Maybe you have a strong unconscious belief that failure is unacceptable. This belief keeps you emotionally hung up on your losses. All you can do is try and imagine ways you can “fix” the situation, despite not being able to go back in time. Sometimes this might take the form of what we described in the previous section, refusing to let go of a strategy that is failing to try a different one.
Try and relax beliefs like these that stop you from making progress. Remind yourself that failure is acceptable, and that it happens to everyone, and that it simply is a step on the road to success. You can modify other beliefs as well to make them more conducive to profitable betting.
- Get Used to Uncomfortable Emotions
Moving forward after losses requires you to confront and process some unpleasant emotions (see below).
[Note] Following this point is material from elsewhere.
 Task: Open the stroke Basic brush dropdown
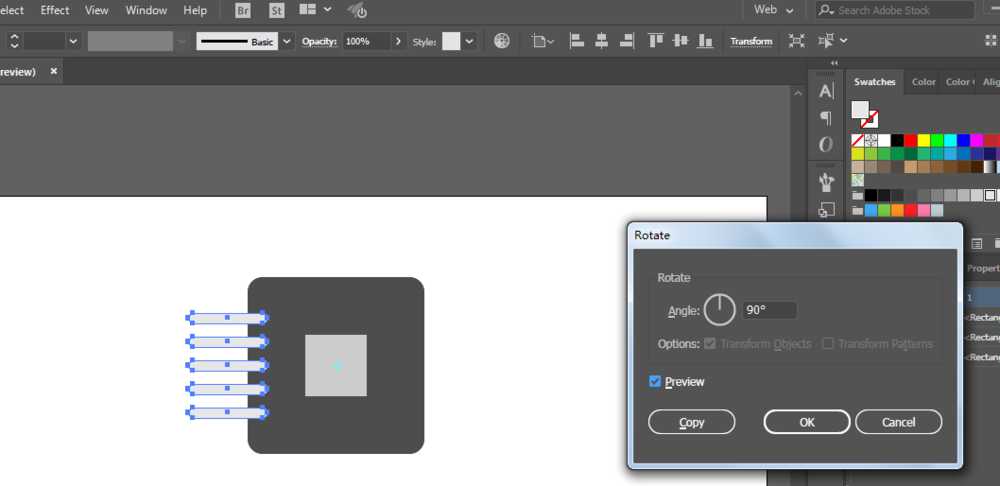click(x=287, y=41)
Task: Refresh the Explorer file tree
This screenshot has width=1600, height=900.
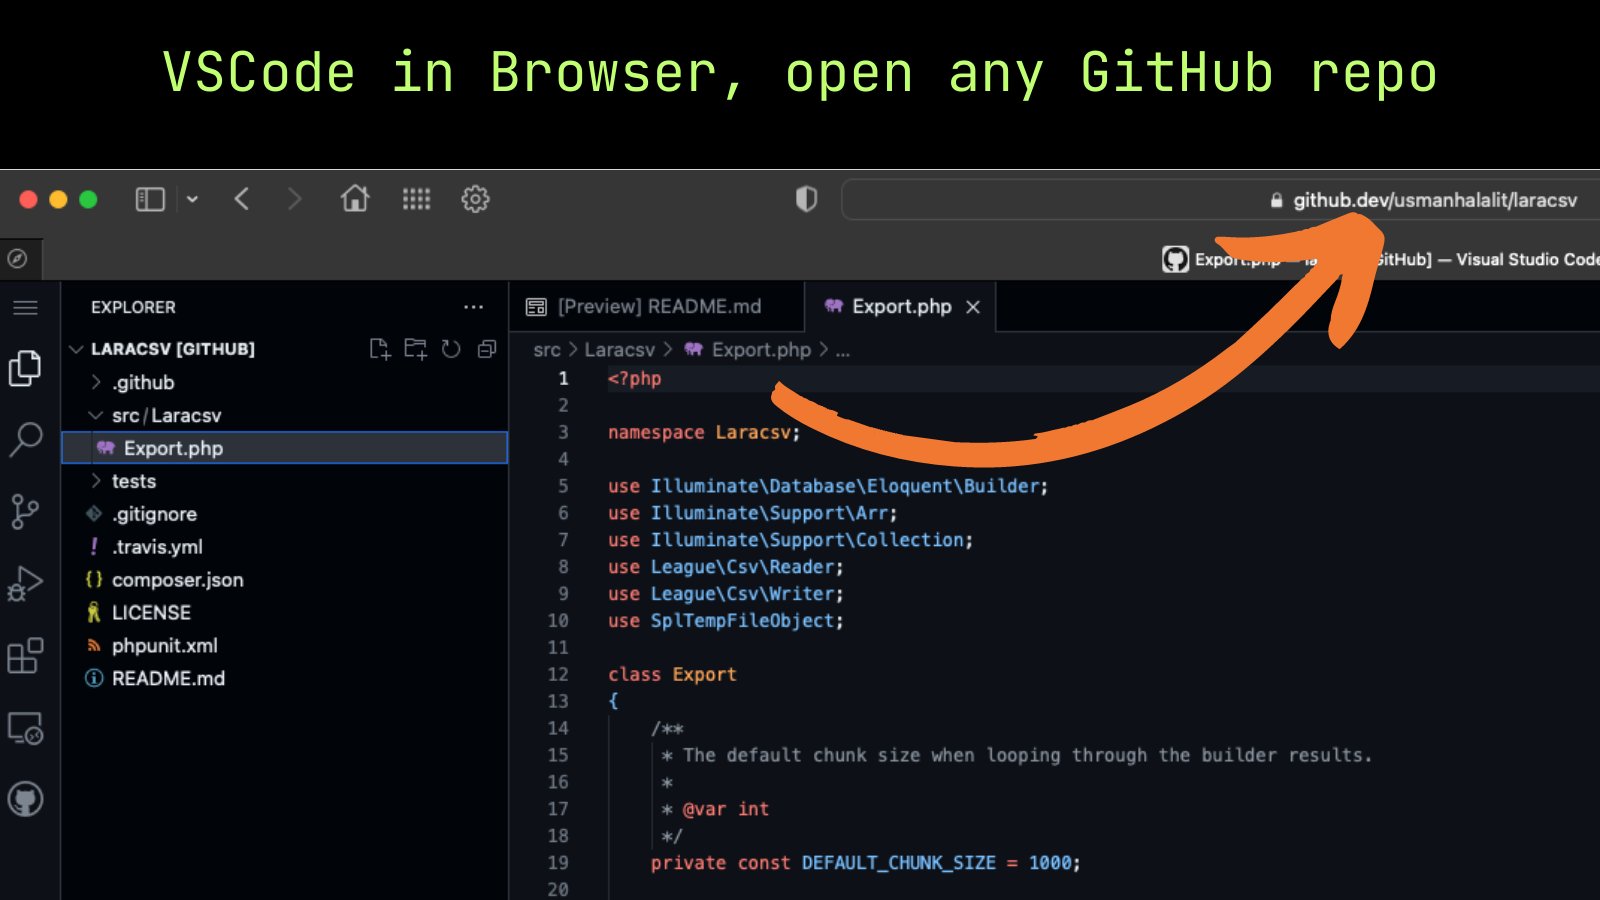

If you are unwilling to process those emotions, you will take steps to suppress them. Often, those are the types of actions that keep you running in place.
- Mourn What You Lost
It might sound odd to talk about mourning in the context of sports betting losses, but it is appropriate.
Mourning is not just about being sad or regretful, it is about feeling those emotions specifically about loss.
In fact, allowing yourself to grieve the loss of a strategy you thought would be effective or a string of bets that ended with drawdown is part of what helps you acknowledge and accept the reality of what has happened.
So, let yourself feel whatever you do about the situation. When you know you are moving on, your feelings of frustration, loss, anger or anxiety may increase for a time. That just means you are processing the losses and getting ready to release them.
- Think About What You’ll Preserve or Grow By Cutting Your Losses
Sometimes when we get stuck on our losses, we lose perspective on everything else. Taking a simple scenario, say you just suffered a bad losing streak. If you keep focusing on that, you may be more tempted to go on tilt. But if you cut those losses and call it a day, then you can preserve what is left in your bankroll.
In a situation where you are needing to let go of a failing betting strategy, think what you could gain by doing so. You will finally break free of false hope and have the time and energy to put into finding strategies that will actually produce wins.
- Focus on What You Can Achieve Tomorrow
Have you ever thought something like, “But I put months of work into this strategy. I can’t give up now?” Yet deep down, you knew that you should let it go?
If so, you have fallen victim to the sunk cost fallacy. When we experience this cognitive bias, we have a difficult time moving away from our investments, even when all evidence tells us that further investment will be unprofitable.
The months you put into your strategy may feel like a really long time and a ton of work. But if you keep pouring everything down that black hole, you will look back months from now and think, “Why didn’t I cut my losses months ago? Now I’m really sunk in.” Ironically, you may then find it even more difficult to move on.
Wherever you are at right now, try and empathize with your future self. How is that person going to feel if you take even more of their time and put it toward an unprofitable strategy? How much better would they feel if instead, you give them the chance to build something much better?
We all lose time we can never get back on our mistakes. All you can do is focus on the best possible way to use the time you have tomorrow.
Sometimes, Cutting Your Losses is the First Step to Getting Back on Track
When we suffer a loss while betting on sports, it can be difficult sometimes to let go. But if you can cut your losses and start looking toward the future, you will have an easier time regulating your emotions, learning from what happened, and making the most of future opportunities for profit.